Segmento di testo:
-=-=-=-=-

Le più in ritardo sono Sicilia, Calabria e Friuli Venezia Giulia, che hanno coperto appena un terzo di tutti i destinatari. Vanno molto meglio il Molise (75%), il Piemonte (63,2%), l’Umbria (60,6%), la Toscana (60,1%) e il Lazio (58,5%). In valori assoluti la Lombardia è avanti a tutti: ha già inoculato 954mila richiami. Il completamento del ciclo vaccinale è diventato urgente anche per uno scenario epidemiologico più complesso e un’efficacia che comincia a declinare in tutte le fasce d’età. I vaccini non mancano anche in virtù del fatto che i richiami hanno un dosaggio ridotto: un terzo quella di Pfizer, la metà quella di Moderna. Ci sono 6 milioni nei frigoriferi di hub e ospedali, 2 milioni di riserva centrale, altre 8 milioni in arrivo entro fine anno. Un numero sufficiente anche per avviare le inoculazioni di chi tra i 40 e i 59 anni si sta prenotando. Patrizia Popoli, presidente della Commissione tecnico-scientifica dell’Aifa ha chiarito ieri che «si arriverà progressivamente a proporre la terza dose a tutti coloro che abbiano completato il ciclo vaccinale da 5 mesi. I bambini sopra i 12 anni verosimilmente subito dopo le altre fasce d’età».

Nel mentre le case farmaceutiche sono al lavoro per aggiornare i vaccini contro Omicron, se dovesse emergere che la variante sfugga alla protezione offerta dai farmaci in uso. Pfizer-BioNTech e Moderna sono avvantaggiate perché producono vaccini a mRNA, una tecnologia che consente una rapida modifica. Paul Burton, capo dei ricercatori di Moderna ha dichiarato che l’azienda sarà in grado di produrre il nuovo vaccino su larga scala entro l’inizio del 2022: «È un virus dall’aspetto pericoloso ma abbiamo molti strumenti nel nostro armamentario per combatterlo». Anche Pfizer-BioNTech stanno già lavorando a un vaccino ah hoc capace di intercettare le varianti, Omicron compresa. Le due società hanno dichiarato di poter «adattare» l’attuale farmaco entro sei settimane e spedire i lotti iniziali entro 100 giorni. Proprio la distribuzione sarà un nodo importante da sciogliere per non rallentare la campagna vaccinale mondiale. Sono in realtà mesi che le case farmaceutiche sono impegnate in prove generali. Pfizer-BioNTech hanno portato avanti ricerche esercitandosi su varianti di Sars-CoV-2 come Beta e Delta; hanno testato con studi clinici vaccini aggiornati e messo a punto flussi di lavoro per essere pronte a muoversi velocemente se e quando dovesse emergere una nuova variante «immune escape».

-=-=-=-=-

Sezione dati:
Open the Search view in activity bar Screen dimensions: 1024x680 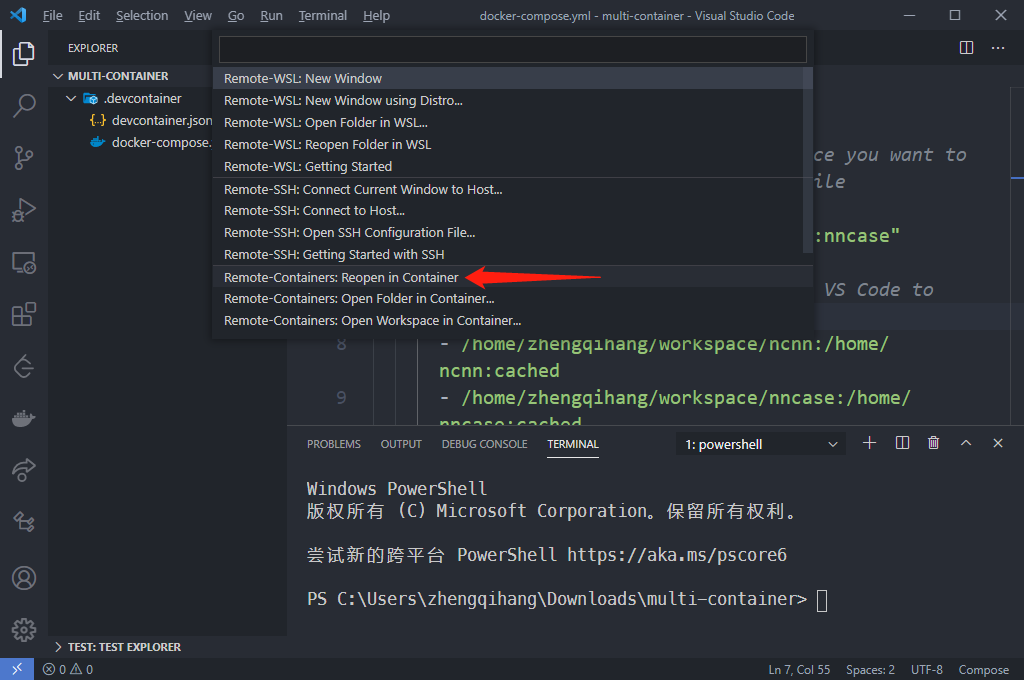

-=-=-=-=-

Compiti da svolgere:
1. Rispondi a queste domande sul testo sulla terza dose e sui vaccini contro Omicron:
(a) Quale regione ha inoculato più richiami in valori assoluti, e quanti?
(b) Entro quando Moderna potrà produrre il nuovo vaccino su larga scala, secondo Paul Burton?
(c) Entro quanti giorni Pfizer-BioNTech dichiarano di poter spedire i lotti iniziali?
2. Riprendi il testo sulla terza dose e sui vaccini contro Omicron e proseguilo dopo l'ultima frase.
I dati non servono per svolgere i compiti.

Risultati per compito:
1.
(a) La Lombardia, con 954mila richiami.
(b) Entro l'inizio del 2022.
(c) Entro 100 giorni.

2.
Le due società ad agosto hanno iniziato la sperimentazione di un vaccino multivalente contro Alfa e Delta. I test non sono stati svolti perché si riteneva fossero necessari nuovi vaccini per contrastare quei ceppi, ma per testare tutti i passaggi necessari ed essere pronti in caso di necessità. La stessa cosa ha fatto Moderna che ha lavorato su Beta e Delta e su un richiamo con dose rafforzata con lo scopo di rodare il percorso. Per determinare l’efficacia dei prodotti, in alternativa agli studi randomizzati, le case farmaceutiche stanno lavorando a ricerche sull’immugenicità che misura le risposte immunitarie innescate dai vaccini contro le varianti (aumento dei livelli di anticorpi o cellule B) a confronto con i vaccini di prima generazione. E in questo caso i tempi si accorciano ancora di più.